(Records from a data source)
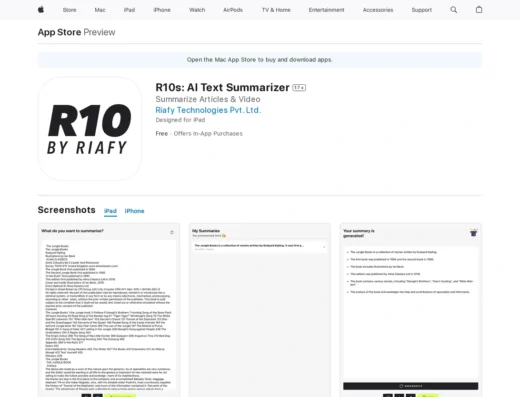Click the Apple logo icon
Image resolution: width=520 pixels, height=397 pixels.
coord(41,10)
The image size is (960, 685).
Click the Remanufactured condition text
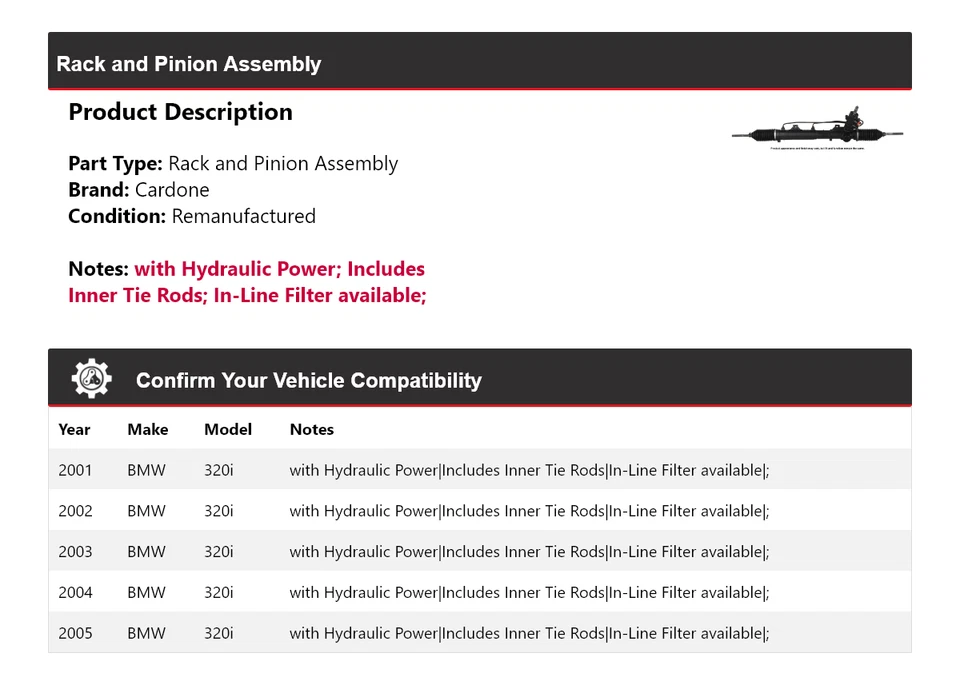(243, 216)
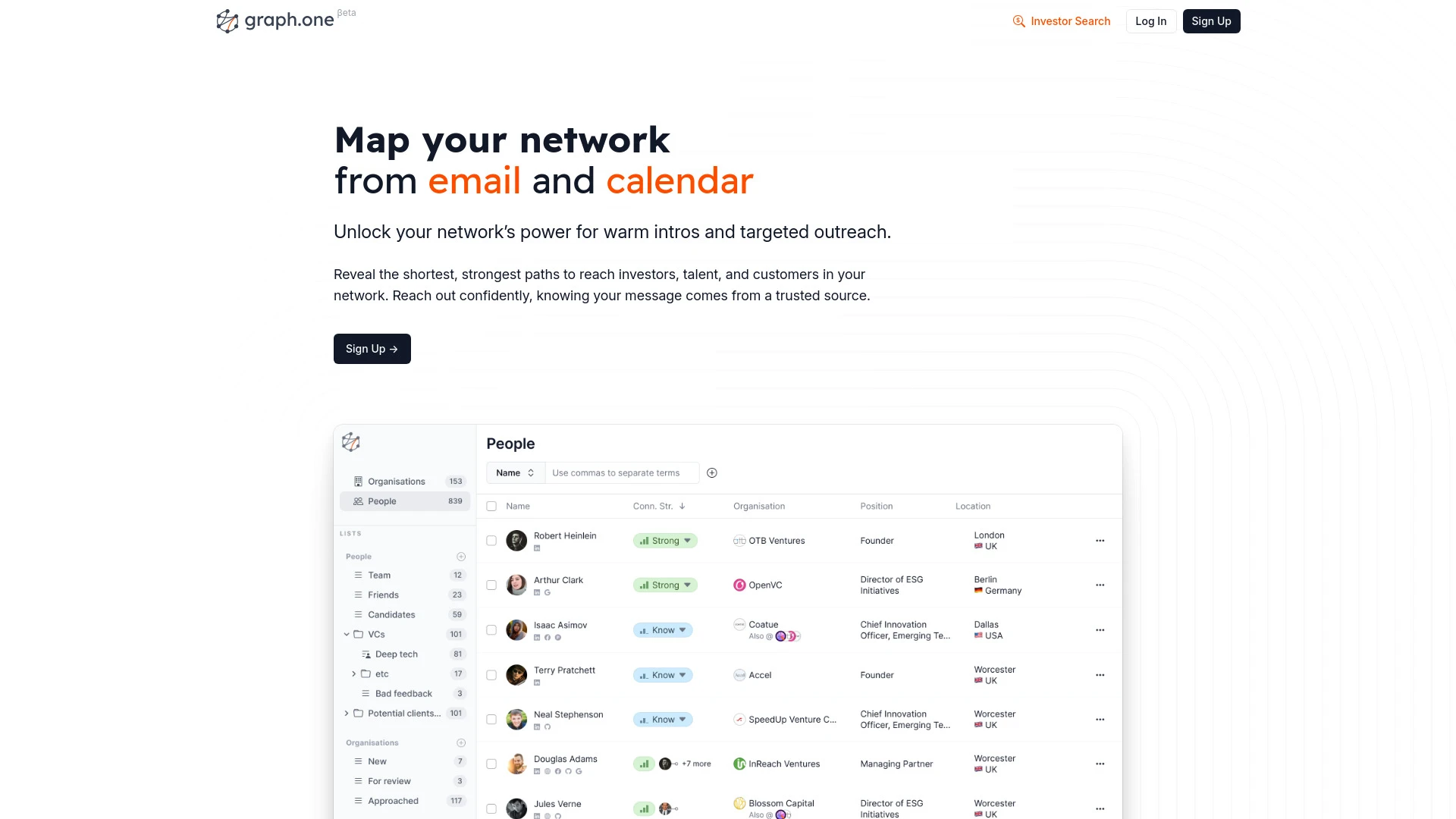Click the Name search input field
Image resolution: width=1456 pixels, height=819 pixels.
point(622,472)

## Problem statement
If pictures appear, drop them, and retype exactly the lines from the "The image size is (960, 685)." line through the last line of the data above.

## Exercise result
The image size is (960, 685).
Click the Remanufactured condition text
(243, 216)
Click the Name search input field
Image resolution: width=1456 pixels, height=819 pixels.
point(622,472)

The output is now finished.